確かあれは三月のいつだったかなぁ……マァ、それくらいの頃の夕飯時のことだった。父は相変わらず共にどこかに行ってしまっていて――この日はシャベルもブリキ缶も持っていかなかったようで――家には母と女中サン、幼い弟妹と私がいたんです。フト、家のあらゆるものがカタカタと物音を立てているものだからこれ何事だろう、と思っているといきなり大きな地震がやってきて、世界がひっくり返っちまったんですよ。砂埃で目がやられている間にメキメキと気味の悪い音と誰かの奇声がそこらじゅうで響いて……私はただその場で蹲るしかできなかった。
地震が止んだ時には真っ暗闇だったんですが、何も見えなくともわかったんですよ。家が潰れちまってることをね。だってあるはずのない梁が私の鼻先にあるんですもの。私は奇跡的に梁や家具の隙間に収まったようでノロノロと瓦礫から抜け出すことが出来たんです。
外はなにもかもがなくなっていました。痩せた月が立ち上る煙にかき消されそうになっている空の下、所々火種を孕んだきな臭い空気を漂わせている荒野だけが広がっていたんです。
ウウ、と聞こえて私は我に返り声のした方へ駆け寄りました。途中で瓦礫に足を取られたとき、肌にピタリと生温かいものが触れたんです。
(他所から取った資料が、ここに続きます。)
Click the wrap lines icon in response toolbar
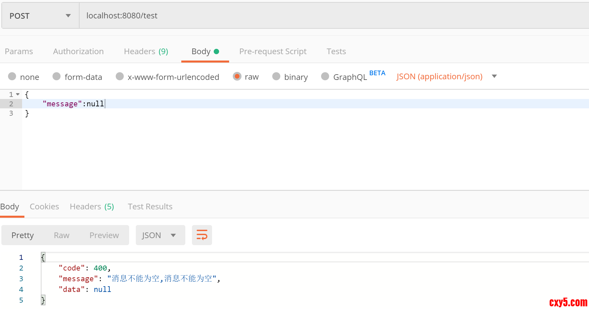This screenshot has height=309, width=589. 202,235
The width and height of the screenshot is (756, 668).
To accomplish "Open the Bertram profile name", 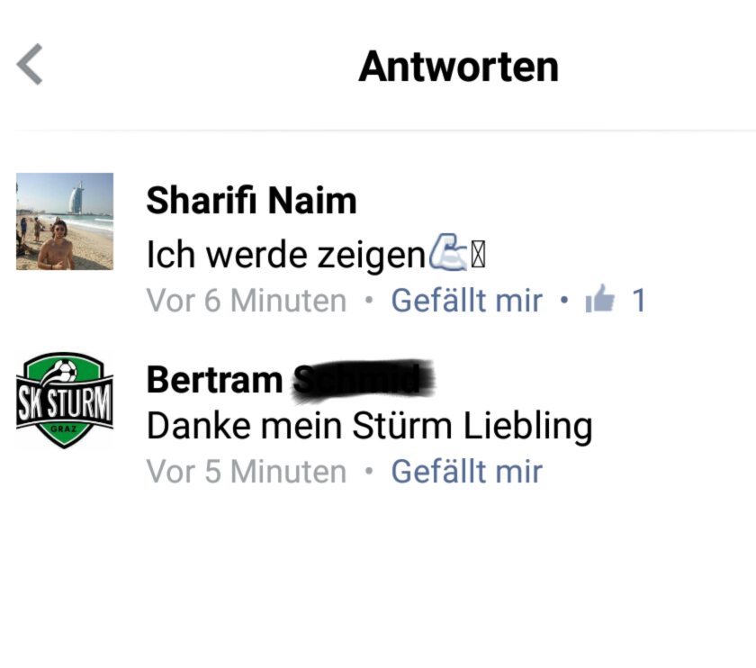I will [x=214, y=380].
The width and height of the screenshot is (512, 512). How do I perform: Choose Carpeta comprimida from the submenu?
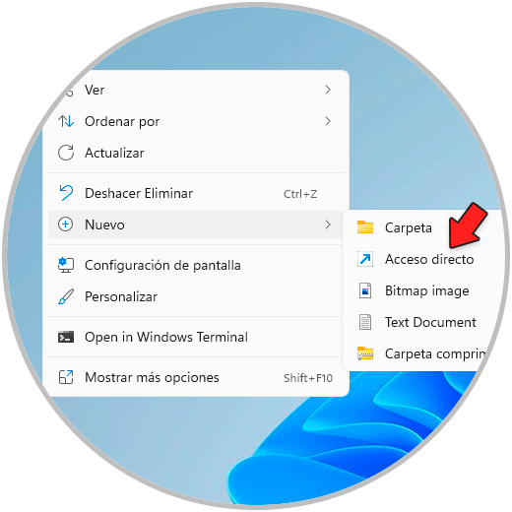(420, 353)
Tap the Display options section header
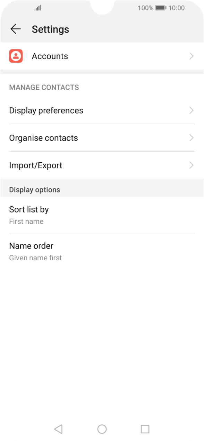This screenshot has height=441, width=204. coord(34,189)
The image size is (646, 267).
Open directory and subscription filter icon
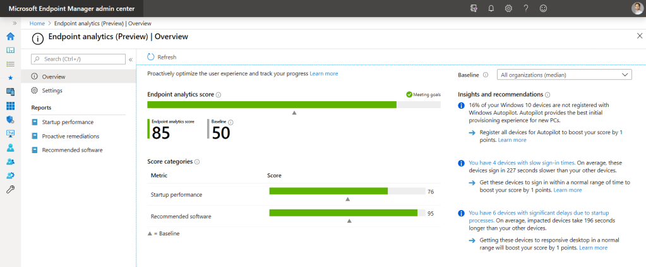tap(474, 8)
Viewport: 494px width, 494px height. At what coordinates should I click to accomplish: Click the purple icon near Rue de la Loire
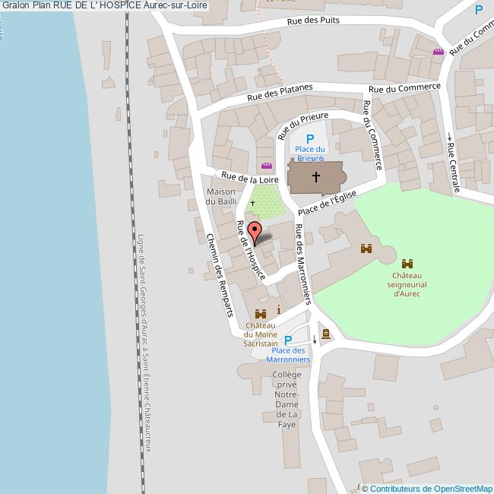(266, 166)
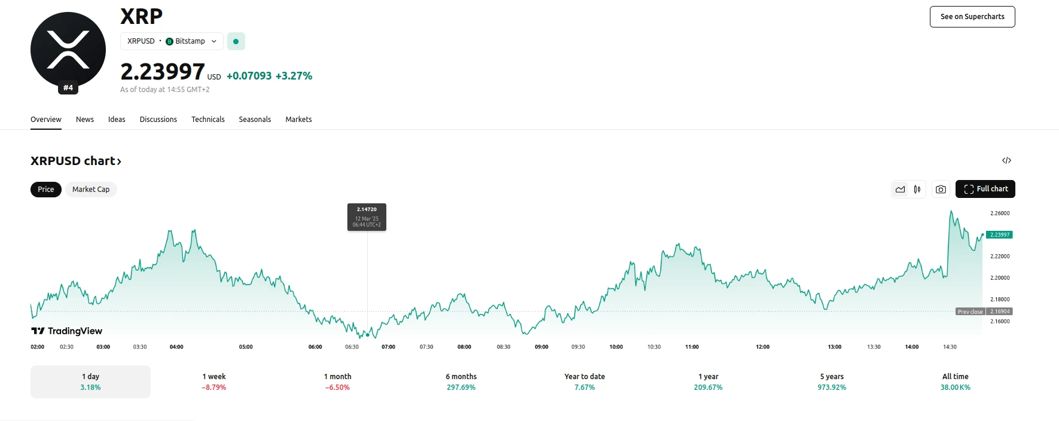1059x421 pixels.
Task: Click the green market status indicator
Action: tap(236, 41)
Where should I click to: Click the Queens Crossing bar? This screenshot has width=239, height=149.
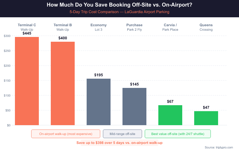(206, 118)
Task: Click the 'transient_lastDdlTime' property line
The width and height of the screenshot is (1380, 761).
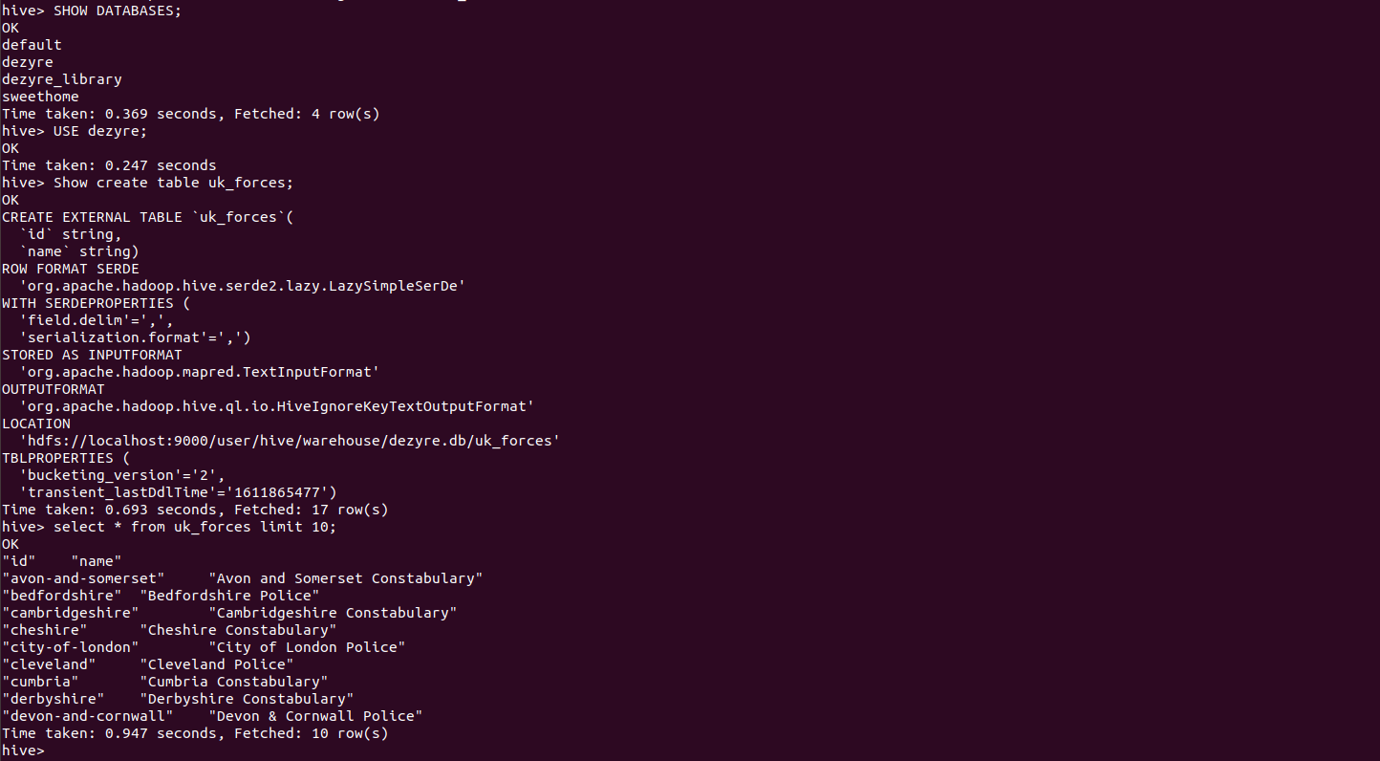Action: click(x=178, y=492)
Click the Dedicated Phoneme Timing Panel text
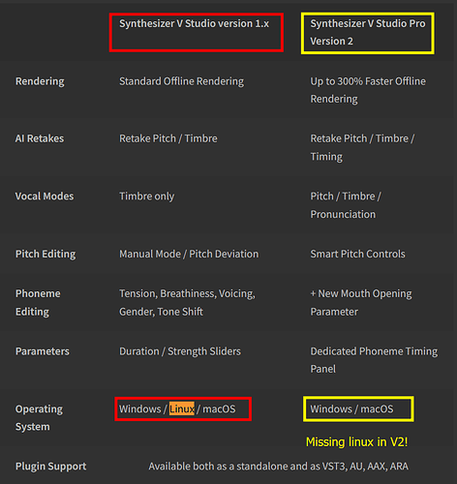The image size is (457, 484). point(374,360)
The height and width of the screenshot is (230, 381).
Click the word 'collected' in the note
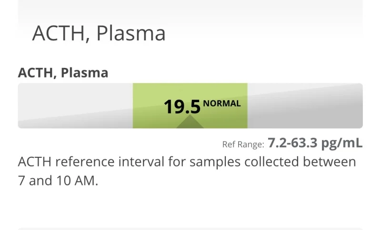click(x=271, y=162)
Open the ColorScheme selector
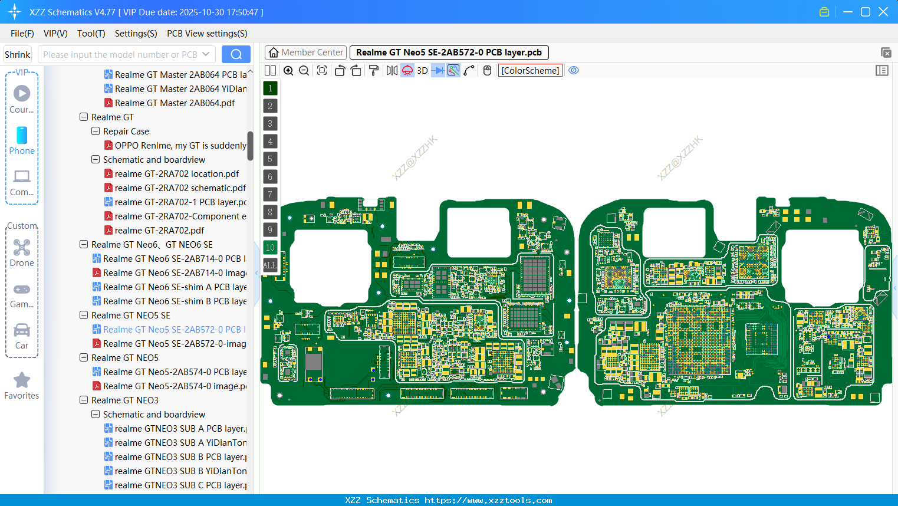 pos(530,70)
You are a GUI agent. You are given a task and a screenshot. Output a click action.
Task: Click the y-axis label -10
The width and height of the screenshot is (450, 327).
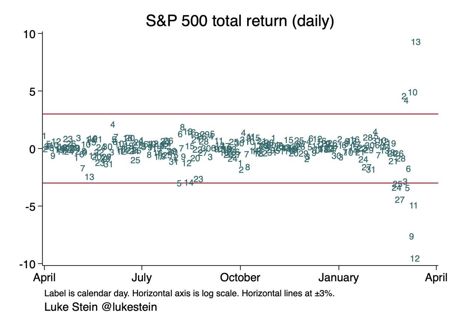[28, 264]
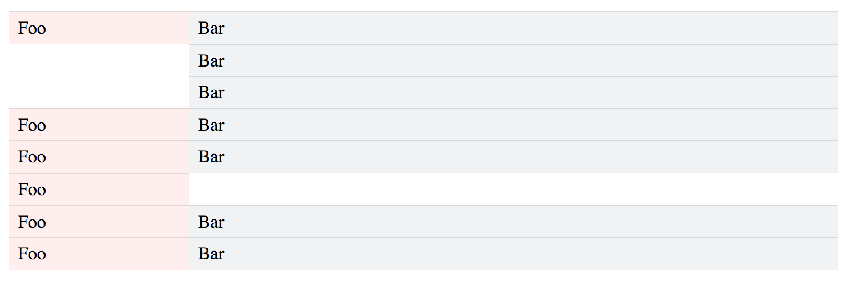Click the word "Foo" in the topmost row
Screen dimensions: 847x282
pyautogui.click(x=32, y=28)
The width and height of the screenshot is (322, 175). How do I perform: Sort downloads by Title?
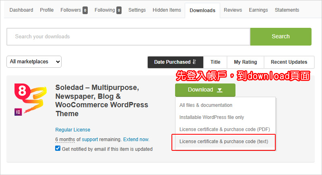point(215,62)
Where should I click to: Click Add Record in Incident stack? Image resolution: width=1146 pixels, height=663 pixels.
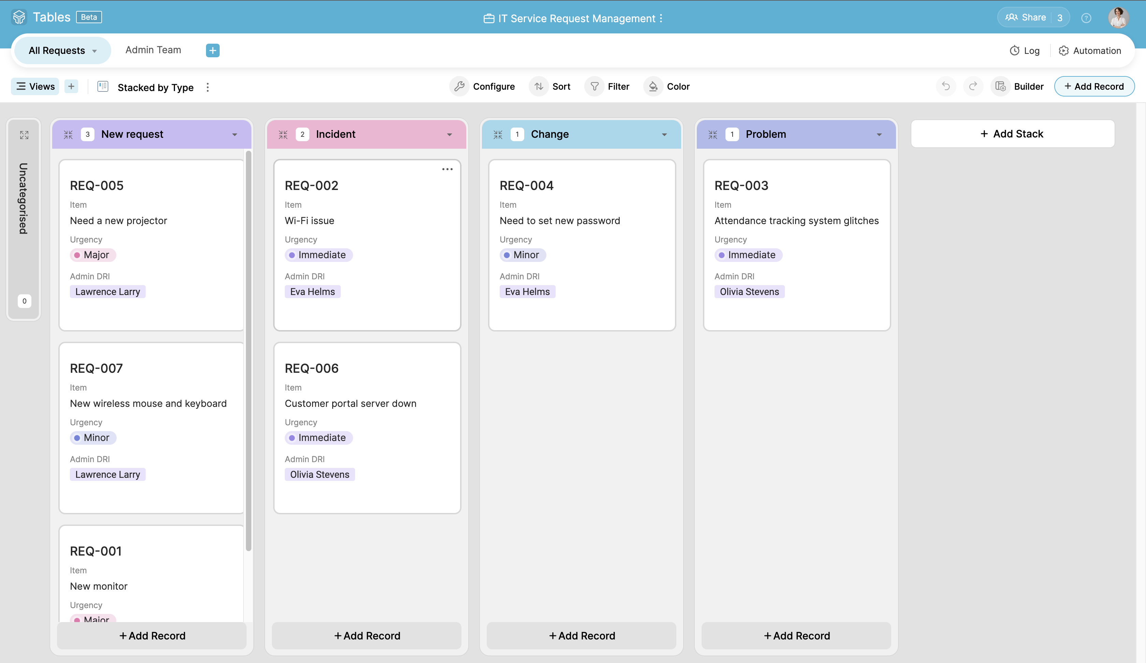click(367, 635)
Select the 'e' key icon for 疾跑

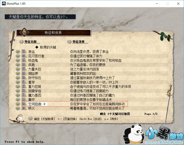pos(24,65)
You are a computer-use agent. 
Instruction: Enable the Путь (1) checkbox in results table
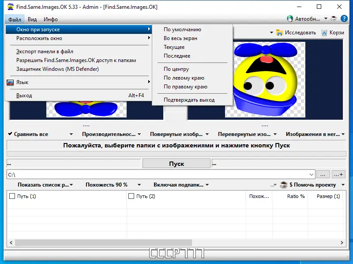pyautogui.click(x=12, y=196)
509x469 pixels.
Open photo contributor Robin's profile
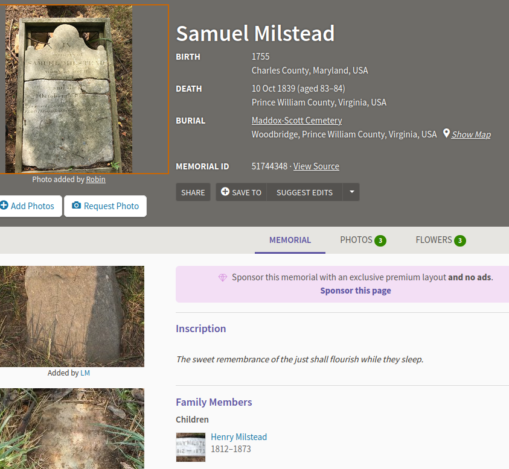[x=95, y=179]
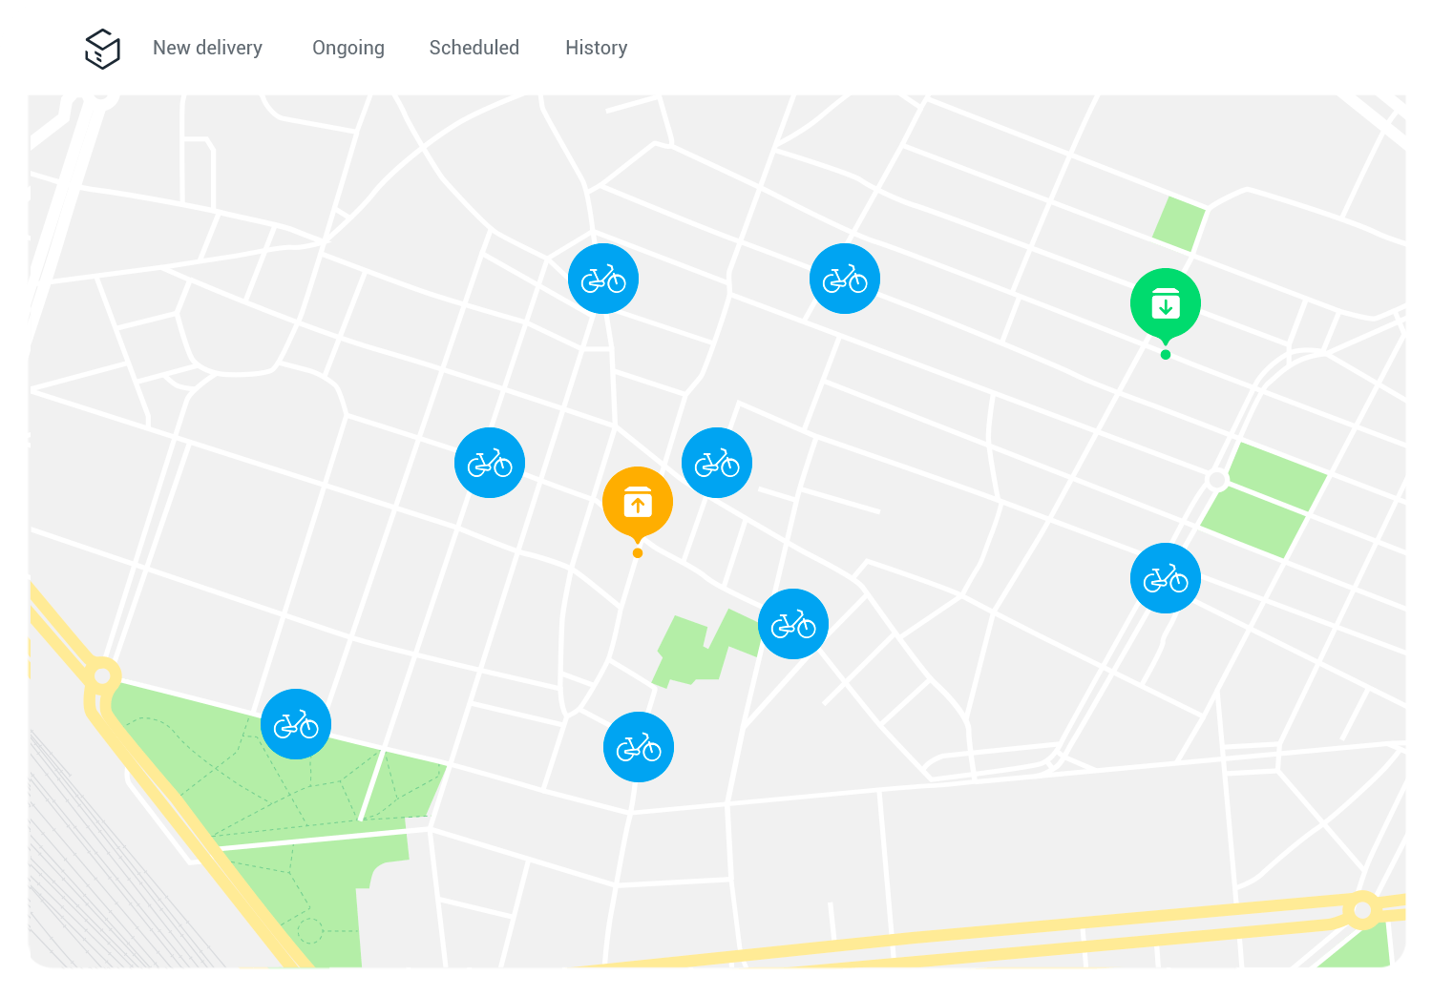Click the bike marker next to the small central park
Screen dimensions: 1432x996
click(x=793, y=624)
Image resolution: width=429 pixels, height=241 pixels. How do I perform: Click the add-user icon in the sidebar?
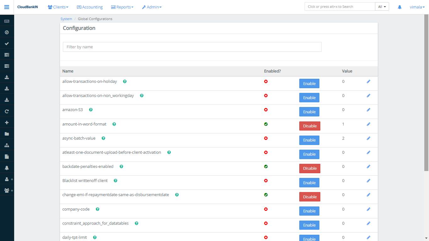[x=7, y=179]
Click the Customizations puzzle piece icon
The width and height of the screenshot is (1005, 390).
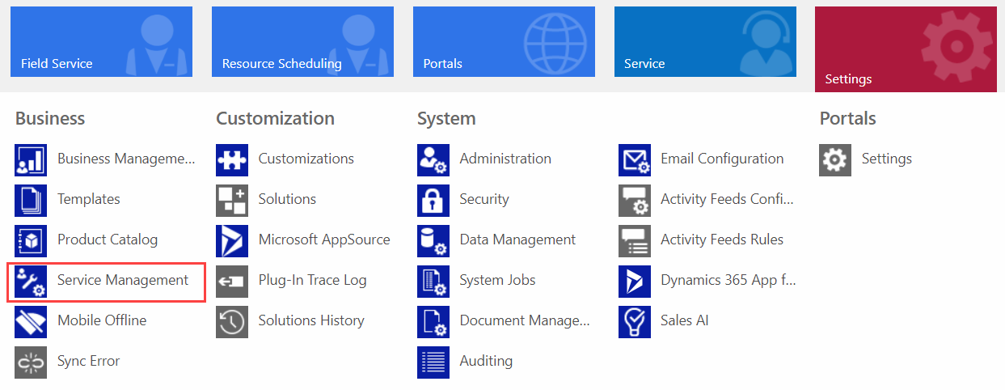point(232,159)
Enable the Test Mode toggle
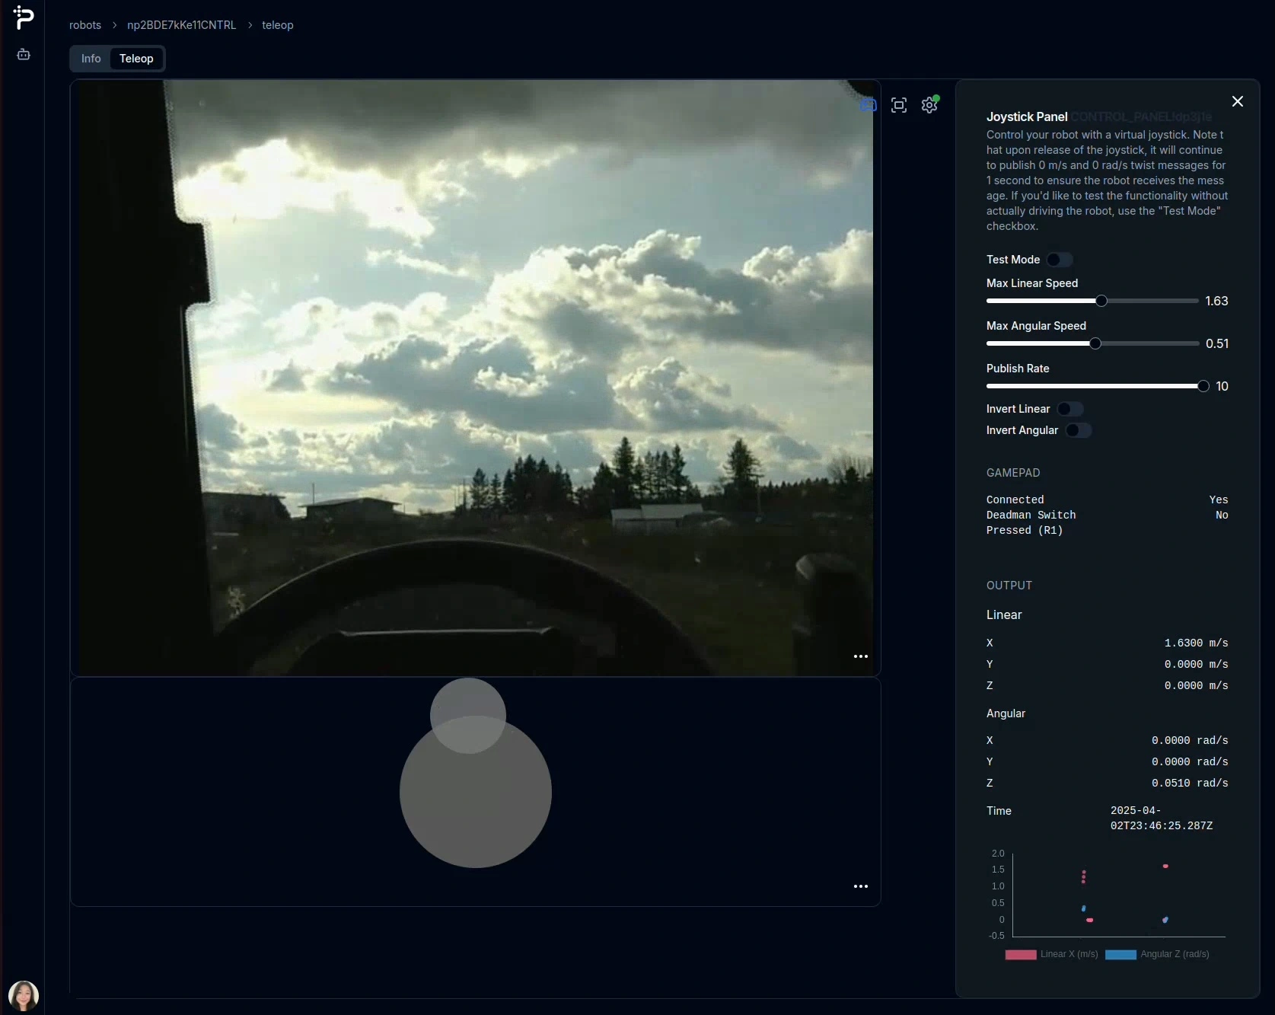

目を凝らして隙間を見やると、弟か妹か……もはやどちらかわからぬもの小さな頭が潰れていたんです。虫けらと同じように、なんなに簡単に潰れてしまうなんてネ……失礼、思い出したくないものでしたが今でも鮮明に脳裏に焼き付いているのです。
押し寄せる吐き気を殺しながら崩れた屋根へ近づくと、間から白い手が出ていて奥には母がいました。母チャン、そう呼びかけ腕を引っ張れど、もちろん子供の力ではどうしようもできません。私は父を探しにあの丘に行くことにしました。